Thursday, May 26, 2011

Hot-removing a SATA drive, and copying partition tables

In a multi-disk setup, one sometimes needs to replace a drive. If one has a hot-swap bay, this is surprisingly easy, but before actually pulling the drive out, one MUST tell Linux that one is about to do so:

# echo 1 > /sys/block/sdX/device/delete

You can then pull the drive out and replace it with a new one. Note, though, that the new drive will generally get a new device name (e.g., /dev/sdZ), until the next reboot.

Now, say that you want the drive to have identical partitions to another drive (say, sdY) in your system, then you simple copy the partition tables:

# sfdisk -d /dev/sdY | sfdisk /dev/sdZ

This can all be done without ever rebooting the system :-)

Tuesday, May 24, 2011

A _seriously_ close shave with Linux software RAID

I am running a 4-disk home server that uses the first partition on each of the four drives as a single RAID6 array using Linux mdadm software RAID. As I freed up some partitions on the remainder of each of the drives, I wanted to extend the size of the first partition on each drive so that I could first grow the RAID6 array, and then grow the filesystem.

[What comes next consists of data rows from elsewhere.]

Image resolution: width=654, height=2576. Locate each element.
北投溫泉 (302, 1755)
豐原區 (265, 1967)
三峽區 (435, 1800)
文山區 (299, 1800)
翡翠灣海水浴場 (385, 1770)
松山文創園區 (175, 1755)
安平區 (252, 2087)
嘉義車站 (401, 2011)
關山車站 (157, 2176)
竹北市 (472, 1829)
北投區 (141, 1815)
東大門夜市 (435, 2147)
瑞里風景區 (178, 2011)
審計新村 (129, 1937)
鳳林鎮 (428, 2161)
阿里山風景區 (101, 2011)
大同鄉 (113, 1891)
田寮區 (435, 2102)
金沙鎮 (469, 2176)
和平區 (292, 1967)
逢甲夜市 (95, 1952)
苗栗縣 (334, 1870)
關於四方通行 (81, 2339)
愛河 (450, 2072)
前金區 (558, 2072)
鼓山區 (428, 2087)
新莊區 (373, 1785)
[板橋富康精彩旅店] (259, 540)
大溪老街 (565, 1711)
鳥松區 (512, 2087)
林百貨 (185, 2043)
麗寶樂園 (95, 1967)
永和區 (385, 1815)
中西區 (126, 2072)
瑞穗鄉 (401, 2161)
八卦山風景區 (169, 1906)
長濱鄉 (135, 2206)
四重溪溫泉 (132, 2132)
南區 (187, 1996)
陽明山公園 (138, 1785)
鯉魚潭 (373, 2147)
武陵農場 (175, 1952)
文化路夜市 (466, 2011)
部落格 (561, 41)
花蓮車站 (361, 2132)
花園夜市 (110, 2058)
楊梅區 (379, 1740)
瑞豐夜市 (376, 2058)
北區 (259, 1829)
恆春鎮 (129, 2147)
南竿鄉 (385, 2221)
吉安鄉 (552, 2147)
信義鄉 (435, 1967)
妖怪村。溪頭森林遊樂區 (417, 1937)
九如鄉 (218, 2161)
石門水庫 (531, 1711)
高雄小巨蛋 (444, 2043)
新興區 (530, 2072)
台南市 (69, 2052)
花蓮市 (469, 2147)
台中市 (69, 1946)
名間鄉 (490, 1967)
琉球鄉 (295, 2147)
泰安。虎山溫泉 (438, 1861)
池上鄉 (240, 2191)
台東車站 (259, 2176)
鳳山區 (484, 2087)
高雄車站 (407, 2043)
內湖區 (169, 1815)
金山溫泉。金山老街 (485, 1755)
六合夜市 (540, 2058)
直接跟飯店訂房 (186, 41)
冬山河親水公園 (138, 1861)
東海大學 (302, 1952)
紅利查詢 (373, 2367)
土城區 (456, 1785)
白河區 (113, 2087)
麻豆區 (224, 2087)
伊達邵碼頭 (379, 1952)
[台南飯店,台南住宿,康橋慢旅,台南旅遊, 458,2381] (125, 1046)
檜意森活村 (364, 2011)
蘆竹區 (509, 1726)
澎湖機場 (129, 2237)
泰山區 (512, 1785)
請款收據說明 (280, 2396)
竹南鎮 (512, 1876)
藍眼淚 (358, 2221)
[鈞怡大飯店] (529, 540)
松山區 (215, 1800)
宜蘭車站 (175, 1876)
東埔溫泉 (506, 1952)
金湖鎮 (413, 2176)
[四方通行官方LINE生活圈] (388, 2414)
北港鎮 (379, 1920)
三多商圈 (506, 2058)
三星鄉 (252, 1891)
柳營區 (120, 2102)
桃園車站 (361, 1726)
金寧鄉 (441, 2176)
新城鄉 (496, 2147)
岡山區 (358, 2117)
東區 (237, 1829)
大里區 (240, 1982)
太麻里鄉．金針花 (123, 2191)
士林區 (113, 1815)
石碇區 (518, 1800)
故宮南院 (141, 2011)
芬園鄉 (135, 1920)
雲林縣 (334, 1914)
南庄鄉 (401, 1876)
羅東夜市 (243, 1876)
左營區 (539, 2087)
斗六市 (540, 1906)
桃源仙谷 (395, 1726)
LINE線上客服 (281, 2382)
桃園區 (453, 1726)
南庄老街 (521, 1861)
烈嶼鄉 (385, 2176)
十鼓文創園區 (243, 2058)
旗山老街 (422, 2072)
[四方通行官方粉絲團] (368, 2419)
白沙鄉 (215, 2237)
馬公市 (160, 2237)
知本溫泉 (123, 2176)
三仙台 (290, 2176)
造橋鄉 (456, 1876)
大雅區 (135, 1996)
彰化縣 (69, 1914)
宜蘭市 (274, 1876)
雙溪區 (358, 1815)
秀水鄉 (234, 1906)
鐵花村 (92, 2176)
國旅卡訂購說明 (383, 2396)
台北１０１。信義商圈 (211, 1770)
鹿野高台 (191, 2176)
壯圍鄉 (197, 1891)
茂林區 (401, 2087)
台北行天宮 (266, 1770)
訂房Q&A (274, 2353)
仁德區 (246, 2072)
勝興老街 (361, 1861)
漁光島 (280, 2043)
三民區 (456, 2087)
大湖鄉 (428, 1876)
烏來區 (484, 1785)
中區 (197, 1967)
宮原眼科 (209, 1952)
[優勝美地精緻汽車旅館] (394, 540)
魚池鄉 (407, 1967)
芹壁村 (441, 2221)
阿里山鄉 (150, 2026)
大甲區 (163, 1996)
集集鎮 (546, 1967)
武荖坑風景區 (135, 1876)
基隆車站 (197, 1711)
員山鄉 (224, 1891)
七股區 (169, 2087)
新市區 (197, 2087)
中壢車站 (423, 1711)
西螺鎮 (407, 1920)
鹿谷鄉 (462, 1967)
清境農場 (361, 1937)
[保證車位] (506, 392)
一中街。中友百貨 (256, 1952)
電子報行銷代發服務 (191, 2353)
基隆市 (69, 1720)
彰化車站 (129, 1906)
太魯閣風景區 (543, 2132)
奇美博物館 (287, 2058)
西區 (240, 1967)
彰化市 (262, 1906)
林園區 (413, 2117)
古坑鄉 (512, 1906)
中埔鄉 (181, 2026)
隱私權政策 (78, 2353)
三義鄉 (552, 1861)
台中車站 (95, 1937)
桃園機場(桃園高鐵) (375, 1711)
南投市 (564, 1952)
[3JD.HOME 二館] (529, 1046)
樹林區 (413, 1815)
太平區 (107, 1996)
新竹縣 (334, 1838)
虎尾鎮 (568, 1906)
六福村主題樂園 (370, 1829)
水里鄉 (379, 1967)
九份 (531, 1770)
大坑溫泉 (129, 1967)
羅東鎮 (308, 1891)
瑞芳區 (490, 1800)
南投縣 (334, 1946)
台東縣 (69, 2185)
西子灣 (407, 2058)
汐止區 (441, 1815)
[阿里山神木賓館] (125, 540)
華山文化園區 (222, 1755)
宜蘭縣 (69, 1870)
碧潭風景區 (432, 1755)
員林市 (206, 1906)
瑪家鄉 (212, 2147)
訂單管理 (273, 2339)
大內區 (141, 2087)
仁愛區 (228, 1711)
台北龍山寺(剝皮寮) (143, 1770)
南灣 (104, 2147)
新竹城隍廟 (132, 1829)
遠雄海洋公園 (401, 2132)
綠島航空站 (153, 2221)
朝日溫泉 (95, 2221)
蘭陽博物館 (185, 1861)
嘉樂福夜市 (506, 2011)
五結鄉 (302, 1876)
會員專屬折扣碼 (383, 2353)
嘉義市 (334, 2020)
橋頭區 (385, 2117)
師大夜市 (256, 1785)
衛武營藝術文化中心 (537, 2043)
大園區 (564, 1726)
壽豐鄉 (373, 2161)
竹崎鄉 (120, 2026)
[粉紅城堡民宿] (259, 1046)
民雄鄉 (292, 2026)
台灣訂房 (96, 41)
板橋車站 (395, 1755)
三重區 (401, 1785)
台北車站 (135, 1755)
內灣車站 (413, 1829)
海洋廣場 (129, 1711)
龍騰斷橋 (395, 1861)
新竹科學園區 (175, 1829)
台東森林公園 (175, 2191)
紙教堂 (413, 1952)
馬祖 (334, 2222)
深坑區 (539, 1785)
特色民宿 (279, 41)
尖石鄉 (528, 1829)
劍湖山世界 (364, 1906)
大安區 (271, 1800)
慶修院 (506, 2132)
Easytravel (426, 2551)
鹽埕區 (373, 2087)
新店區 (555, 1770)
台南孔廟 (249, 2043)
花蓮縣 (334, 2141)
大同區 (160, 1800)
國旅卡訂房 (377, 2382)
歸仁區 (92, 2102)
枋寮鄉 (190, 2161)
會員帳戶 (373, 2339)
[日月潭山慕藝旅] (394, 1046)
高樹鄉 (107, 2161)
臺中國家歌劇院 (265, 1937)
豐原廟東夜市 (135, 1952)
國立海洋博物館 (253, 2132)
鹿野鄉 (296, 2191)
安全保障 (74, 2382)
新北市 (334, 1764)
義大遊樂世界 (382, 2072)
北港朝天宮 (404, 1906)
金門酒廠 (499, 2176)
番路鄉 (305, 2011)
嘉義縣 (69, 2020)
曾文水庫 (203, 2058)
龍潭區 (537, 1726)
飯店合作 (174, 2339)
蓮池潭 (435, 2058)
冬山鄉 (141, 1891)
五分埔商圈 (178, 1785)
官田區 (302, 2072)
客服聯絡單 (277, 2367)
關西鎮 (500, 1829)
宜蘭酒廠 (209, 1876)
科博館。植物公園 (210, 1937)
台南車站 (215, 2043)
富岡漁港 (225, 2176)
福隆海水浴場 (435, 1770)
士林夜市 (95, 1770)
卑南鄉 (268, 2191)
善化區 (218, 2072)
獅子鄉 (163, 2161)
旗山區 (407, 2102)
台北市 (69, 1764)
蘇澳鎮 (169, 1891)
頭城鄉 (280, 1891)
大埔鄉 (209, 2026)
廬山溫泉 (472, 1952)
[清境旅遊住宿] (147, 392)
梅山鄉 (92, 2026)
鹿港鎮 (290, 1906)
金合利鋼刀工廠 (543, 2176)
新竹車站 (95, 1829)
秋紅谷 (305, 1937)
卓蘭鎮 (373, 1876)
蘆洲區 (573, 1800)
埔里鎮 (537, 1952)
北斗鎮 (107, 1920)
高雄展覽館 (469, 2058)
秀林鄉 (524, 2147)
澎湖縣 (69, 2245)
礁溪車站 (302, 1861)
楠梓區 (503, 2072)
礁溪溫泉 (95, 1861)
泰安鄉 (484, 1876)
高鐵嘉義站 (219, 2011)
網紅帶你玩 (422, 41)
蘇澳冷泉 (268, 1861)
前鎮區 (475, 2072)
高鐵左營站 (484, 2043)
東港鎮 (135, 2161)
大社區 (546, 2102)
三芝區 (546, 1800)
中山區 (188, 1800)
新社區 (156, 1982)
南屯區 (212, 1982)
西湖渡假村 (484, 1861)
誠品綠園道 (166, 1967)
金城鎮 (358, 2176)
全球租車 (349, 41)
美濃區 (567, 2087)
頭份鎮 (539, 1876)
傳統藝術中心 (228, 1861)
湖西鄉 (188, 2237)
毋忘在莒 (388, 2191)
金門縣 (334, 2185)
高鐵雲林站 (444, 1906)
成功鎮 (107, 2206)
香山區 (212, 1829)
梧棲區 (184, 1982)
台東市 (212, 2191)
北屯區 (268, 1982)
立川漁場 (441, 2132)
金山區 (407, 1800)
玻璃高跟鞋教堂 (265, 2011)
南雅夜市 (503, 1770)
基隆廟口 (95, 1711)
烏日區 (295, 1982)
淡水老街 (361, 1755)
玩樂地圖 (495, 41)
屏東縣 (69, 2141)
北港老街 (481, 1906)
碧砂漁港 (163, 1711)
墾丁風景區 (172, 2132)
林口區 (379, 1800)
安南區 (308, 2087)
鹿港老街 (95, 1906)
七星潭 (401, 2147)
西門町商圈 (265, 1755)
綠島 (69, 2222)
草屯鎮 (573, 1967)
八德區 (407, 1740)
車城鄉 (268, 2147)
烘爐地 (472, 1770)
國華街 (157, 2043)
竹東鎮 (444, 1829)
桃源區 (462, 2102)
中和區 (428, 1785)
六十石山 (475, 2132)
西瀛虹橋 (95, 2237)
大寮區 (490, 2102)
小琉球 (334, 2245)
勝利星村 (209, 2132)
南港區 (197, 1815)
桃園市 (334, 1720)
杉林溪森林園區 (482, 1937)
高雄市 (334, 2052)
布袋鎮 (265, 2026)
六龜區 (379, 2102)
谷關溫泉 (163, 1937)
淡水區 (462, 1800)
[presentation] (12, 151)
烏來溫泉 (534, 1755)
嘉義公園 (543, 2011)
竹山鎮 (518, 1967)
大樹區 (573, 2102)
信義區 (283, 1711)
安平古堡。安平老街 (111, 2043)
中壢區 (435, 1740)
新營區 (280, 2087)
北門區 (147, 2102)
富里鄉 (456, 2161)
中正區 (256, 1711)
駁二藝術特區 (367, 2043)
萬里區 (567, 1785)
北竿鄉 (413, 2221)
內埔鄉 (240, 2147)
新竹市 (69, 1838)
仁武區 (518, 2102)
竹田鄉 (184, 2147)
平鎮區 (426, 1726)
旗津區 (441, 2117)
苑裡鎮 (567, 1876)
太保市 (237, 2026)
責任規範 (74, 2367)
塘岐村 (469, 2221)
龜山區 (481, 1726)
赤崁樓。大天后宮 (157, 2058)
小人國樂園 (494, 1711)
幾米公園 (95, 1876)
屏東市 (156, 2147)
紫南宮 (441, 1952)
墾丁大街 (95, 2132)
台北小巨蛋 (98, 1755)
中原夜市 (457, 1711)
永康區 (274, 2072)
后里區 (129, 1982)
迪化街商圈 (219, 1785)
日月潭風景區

That sounded easy enough: my data drivers are /dev/sdb, /dev/sdc, /dev/sdd, and /dev/sde, so I simply first checked what the starting sector of each partition was, using:

# fdisk -c -u -l /dev/sdb (and for c, d, and e, too).

This showed that the first partition started on block 2048. Fair enough: I ran

# fdisk -c -u /dev/sdb

deleted (d) partition 1, created a new partition 1 with a new end block (higher than before), and set the type to Linux Raid Autodetect (fd).
I did the same on /dev/sdc, /dev/sdd, and /dev/sde, too.

Of course, since the array (/dev/md0) was still active and mounted, the kernel refused to re-read the partition table. That was fine: a reboot would solve that.


I rebooted, and to my dismay I found out that the array was no longer recognized! It turned out that my little fdisk adventure removed the RAID superblock, and I did so on ALL RAID6 members. That is slightly problematic: having even as little as one superblock still available is enough to use "mdadm --examine --scan" to get things up and running again, but I had NONE left.

You can imagine my sinking feeling as I realised that I might just have lost 1.2 TB of private data... What to do? All options of mdadm --assemble would not work, for lack of superblocks, and completely recreating the array would destroy all data, right?

Right?...

Wrong! It turns out that mdadm has a few nice cards up its sleeve... If you create an array with the bare minimum number of devices (N-2 for RAID6, N-1 for RAID6, 1 for RAID1), there is nothing to sync, and mdadm will not do so. Now, in RAID6 (and RAID5), the order of the devices is important (because of the data/parity-block rotation), so with my bare minimum of 2 devices, I made a list of all possibilities. If you call the two devices /dev/sd${X}1 and /dev/sd${Y}1, I had the following possibilities:

X Y
----
B C
B D
B E
C B
C D
C E
D B
D C
D E
E B
E C
E D

For each of these combinations, I ran:

# mdadm --create /dev/md0 --verbose /dev/sd${X}1 /dev/sd${Y}1 missing missing

(note the two missing devices at the end)
If that succeeded, I tried to run a filesystem check:

# fsck.ext4 /dev/md0

For most of the options, the block ordering would be wrong, so fsck.ext4 would not find a filesystem, so I would delete the array again using:

# mdadm --stop /dev/md0

I thus went through all the options, becoming more and more nervous, until the LAST option (seriously!) was right! :-) The filesystem was nicely checked, and then I could mount it, too:

# mount /dev/md0 /data

Of course I was running at the bare minimum of devices now, so I added the other members back in:

# mdadm /dev/md0 --add /dev/sdb1 /dev/sdc1

Linux does this one new device at a time, which takes 10 hours per device (it is 1.3 TB per device). I let it run overnight. When I looked in the morning, adding the first device had succeeded (putting me in the safety of N+1 redundancy already), and Linux was resynching the last device.


That was a close shave, in fact, _way_ too close for comfort! I'll be looking at a hardware RAID HBA next.